So. Sanpete School District administrator says ‘weight
of the job’ surprised him
By Anita Lyons
MANTI—A school administrator might know how to do a job before taking it, but feeling the weight of doing the job is a different matter.
Jake Hill, new Business Administrator of South Sanpete School District, said the pressure that came with the job surprised him.
“I didn’t realize how many big, crucial decisions you have to make and how often and fast they come,” he said.
Hill took over as financial head when veteran Paul Gottfredson retired in July 2020.
“He’d done the job for 35 years and was very well respected and recognized,” said Hill.
Other school districts used to call for Gottfredson’s advice. Now, Hill said he calls for the advice and strives to make the transition to a new administrator as smooth as possible.
He is in charge of the $41 million budget, which provides for 550 employees. He also maintains facilities in Ephraim, Manti and Gunnison.
On top of that, he’s in charge of the South Sanpete Credit Union, a completely different entity, which has about 200 members. Hill said, “When you have this kind of responsibility, it’s hard to turn it off when you leave.” He’s often thinking of things he needs to do after going home to Gunnison for the night.
Currently, Hill is following the Utah Legislative Session, preparing for summer capital projects and working on a plan to utilize federal grant money the District received.
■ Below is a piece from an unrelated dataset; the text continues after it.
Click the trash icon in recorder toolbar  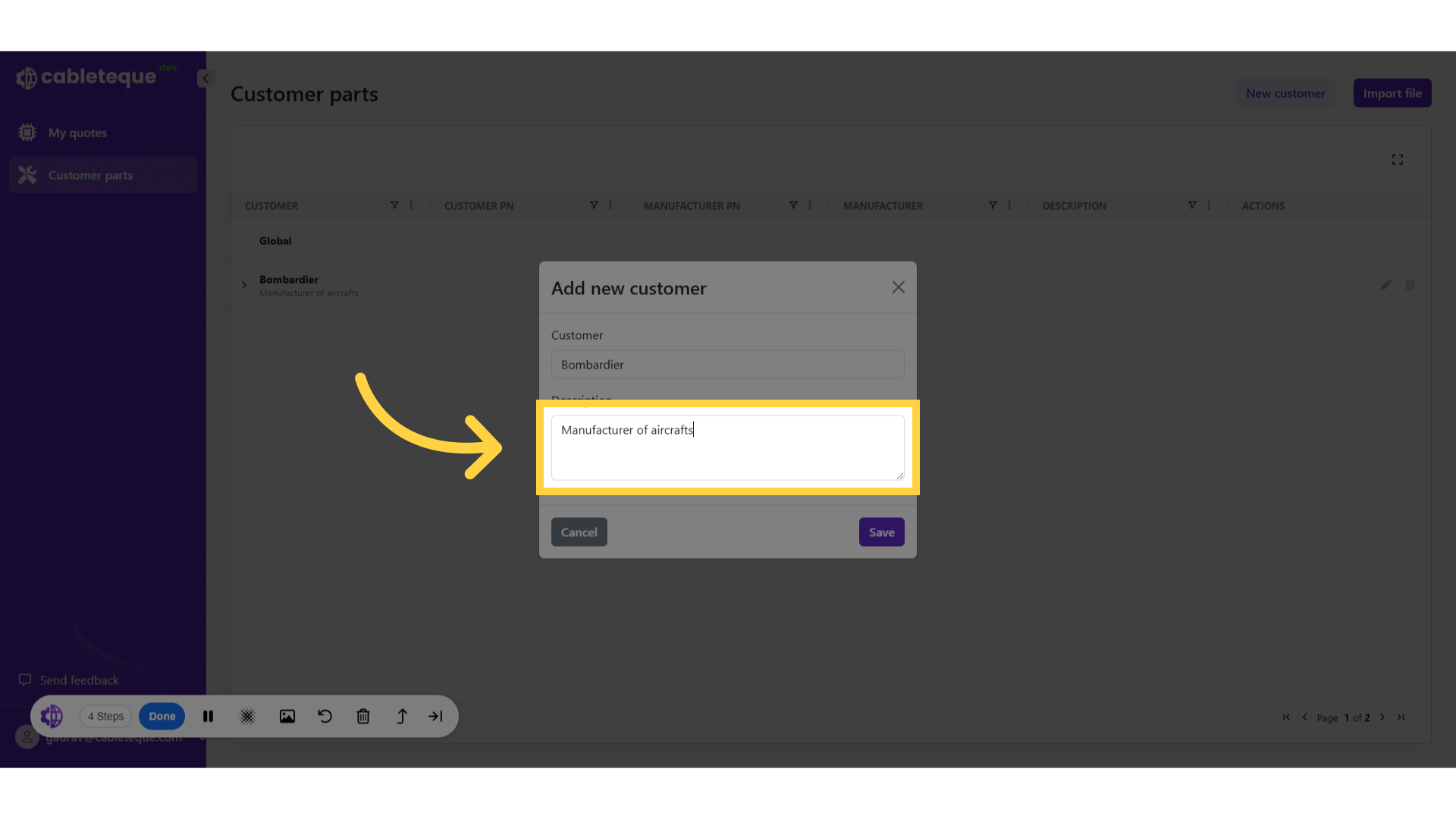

He remarked that with each decision, “There are lots of factors, and you have to have the best data and the right people around you to make the best decisions. I work with great people.”
He’s optimistic about the coming year for Utah schools.
“The outlook is more positive than negative. Utah has always had a good rainy-day fund saved up for potential issues like this [pandemic].” Most district funding comes from the state: 79% from the state of Utah, 14% from Sanpete County and 7% federal.
State grants and the federal government mostly paid for the increased demand for hand sanitizer, wipes and other disinfectants, but businesses and citizens have also donated supplies to help keep the schools safe.
At this time of year while the legislature is in session, the business administrator would normally be spending one or two days a week at the state capitol building. There they attend meetings to hear and share views with legislators. Hill said that it’s nice to not have to travel this year, but it’s hard to get as much out of the meetings, since internet connections are not always reliable.
Overseeing the maintenance of district facilities is another big aspect of the job.
“There is always a maintenance issue when your buildings are as old as ours,” he said. “It’s crazy how expensive they are to maintain.” He’s glad for the help of Maintenance Director, Andy Cox, who researches solutions and costs, then reports findings and offers his advice.
Leslie Taysom, who replaced Hill as accounting director, helps with insurance, payroll and accounts payable. Hill served the school district as the accounting director starting in 2013. Before that, he worked two years as an auditor for the Utah State Tax Commission. That experience helps him prepare for two audits per year at the district.
The son of Donald and Denise Hill, Jake was born and raised in Gunnison Valley. Hill started dating Denise Fjeldsted when he was a sophomore and she was a freshman. She waited for him while he served his mission for the Church of Jesus Christ of Latter-day Saints in Rapid City, South Dakota. He returned home in September, and they were married in April 2007.
The newlyweds attended Snow College, then UVU, where Denise earned her elementary education degree and Jake chose to major in accounting after taking a business class and liked it. He continued to a master’s in accounting and a CPA license. She stays at home with their children, Janey Belle, Rafe, Griffin, and one coming in July. Hill feels fortunate to have a great job that allows his family to live in his hometown.
He’s facing the future with the attitude he defines as, “Take it one day at a time, and do the very best you can for the students and teachers in the district.”